“I am announcing today that we will legislate to remove all remaining tax restrictions on how pensioners have access to their pension pots. Pensioners will have complete freedom to draw down as much or as little of their pension pot as they want, anytime they want. No caps. No drawdown limits. Let me be clear. No one will have to buy an annuity.” – George Osborne, Budget Speech 2014.
A few moments before, the Chancellor had announced the first steps on the road to ending the requirement on older people first to sink a lot of money into an annuity and later to get only a little of it back (unless they reach their 80s or 90s).
He told the Commons that he would cut the income requirement for flexible drawdown, raise the capped drawdown limit from 120 per cent to 150 per cent, increase the size of the lump sum small pot five-fold to £10,000 and almost double the total pension savings that can be taken as a lump sum to £30,000.
Osborne drove through the change, but the philosophy behind it was perhaps best set out by the Chancellor’s Liberal Democrat ally, Steve Webb. “If people do get a Lamborghini, and end up on the state pension, the state is much less concerned about that, and that is their choice,” he said.
The Pensions Minister added later that “It is people’s own money,” he said. “We are not going to cast them adrift. We will guarantee them guidance, information, education but…if they want to spend their money sooner rather than later, we are treating people as adults.”
Webb did most of the work in bringing in the Single Tier Pension, the fruit of the opposition to Gordon Brown’s mass means-testing that he and David Willetts shared when they were leading on pensions for their respective parties in opposition.
Elsewhere, Osborne has abolished the 55 per cent tax on pension pots and enabled anyone who dies before the age of 75 to pass on their pension pot completely tax-free. Raising the inheritance tax threshold for married couples and civil partners would further this progress.

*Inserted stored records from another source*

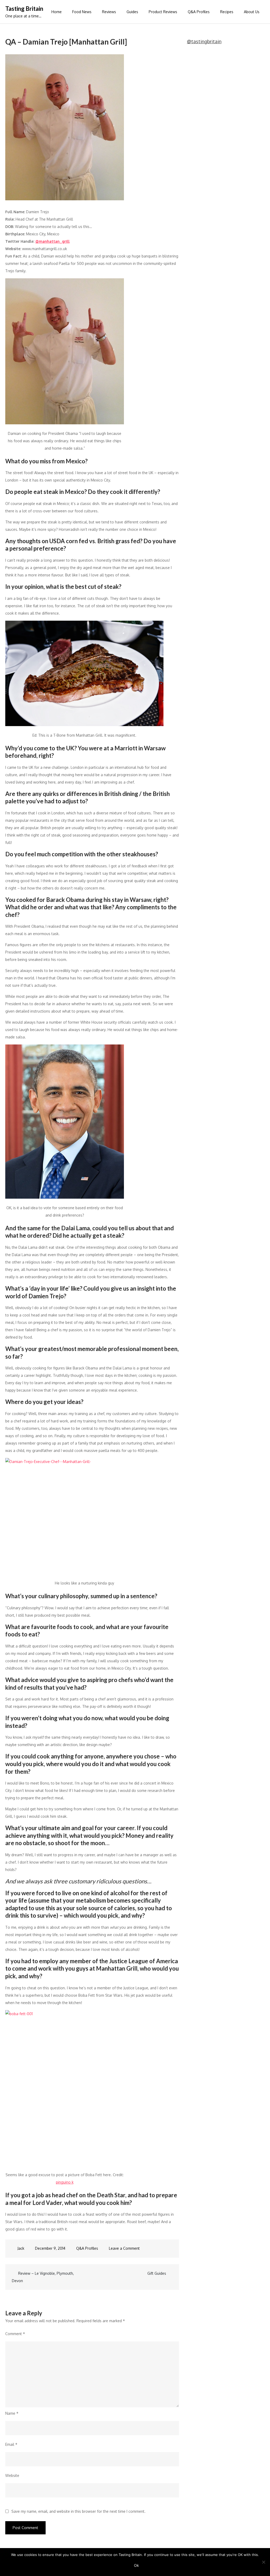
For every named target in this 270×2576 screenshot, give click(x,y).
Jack (20, 2248)
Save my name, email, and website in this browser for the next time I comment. (78, 2511)
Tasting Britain (24, 8)
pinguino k (65, 2182)
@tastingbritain (204, 41)
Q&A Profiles (199, 11)
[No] (263, 2562)
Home (56, 11)
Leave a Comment (124, 2248)
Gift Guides (156, 2273)
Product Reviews (163, 11)
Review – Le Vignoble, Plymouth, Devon (43, 2277)
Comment (15, 2333)
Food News (81, 11)
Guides (132, 11)
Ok (136, 2565)
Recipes (226, 11)
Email (11, 2444)
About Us (251, 11)
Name (11, 2413)
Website (12, 2475)
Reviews (109, 11)
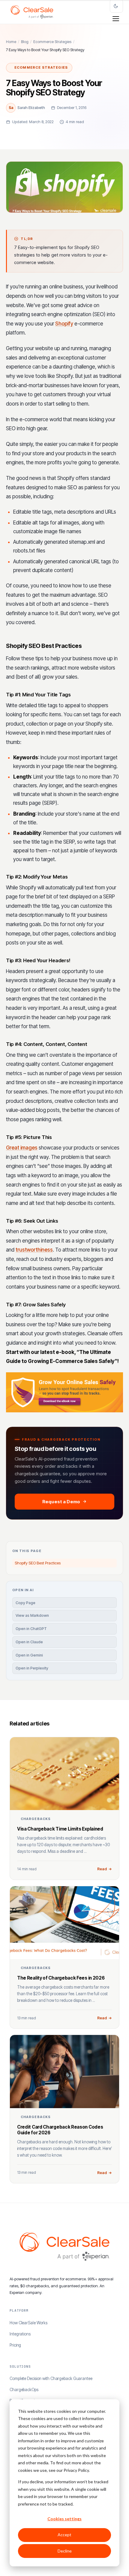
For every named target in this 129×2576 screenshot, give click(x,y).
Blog (24, 41)
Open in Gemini (29, 1655)
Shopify (64, 324)
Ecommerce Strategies (52, 41)
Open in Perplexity (32, 1668)
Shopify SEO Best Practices (38, 1562)
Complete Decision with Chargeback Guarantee (51, 2378)
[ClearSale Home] (32, 12)
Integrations (20, 2334)
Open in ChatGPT (31, 1628)
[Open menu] (116, 19)
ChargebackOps (24, 2389)
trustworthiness (34, 1250)
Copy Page (25, 1603)
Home (11, 41)
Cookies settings (64, 2518)
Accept (64, 2534)
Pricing (15, 2345)
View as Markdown (32, 1615)
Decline (65, 2550)
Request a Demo (61, 1501)
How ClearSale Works (28, 2322)
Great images (22, 1148)
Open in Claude (29, 1642)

This is not to claim that the pensions policy is perfect, that the policy balance between older and younger people is right – or that government hasn’t helped to create some of the problems that the Chancellor has sought to address in the first place.
After all, a deliberate aim of quantitative easing is to keep interest rates low. Osborne’s pensions moves are thus seeking to help solve a problem that is partly of government’s own creation. The pensions “triple lock” is arguably unsustainable.
Certainly, the universality of the free bus pass, winter fuel allowance and free TV licence is a boondoogle. And while it is not necessary to go as far as Dr Philip Lee, who has described pensioner bonds as “intergenerational theft”, they represent government paying out money that it hasn’t got.
None the less, the Government’s and the Chancellor’s instincts on pensions are right. They favour more freedom and responsibility – and they have been acted on. The annuities reforms and where they point to are a real achievement.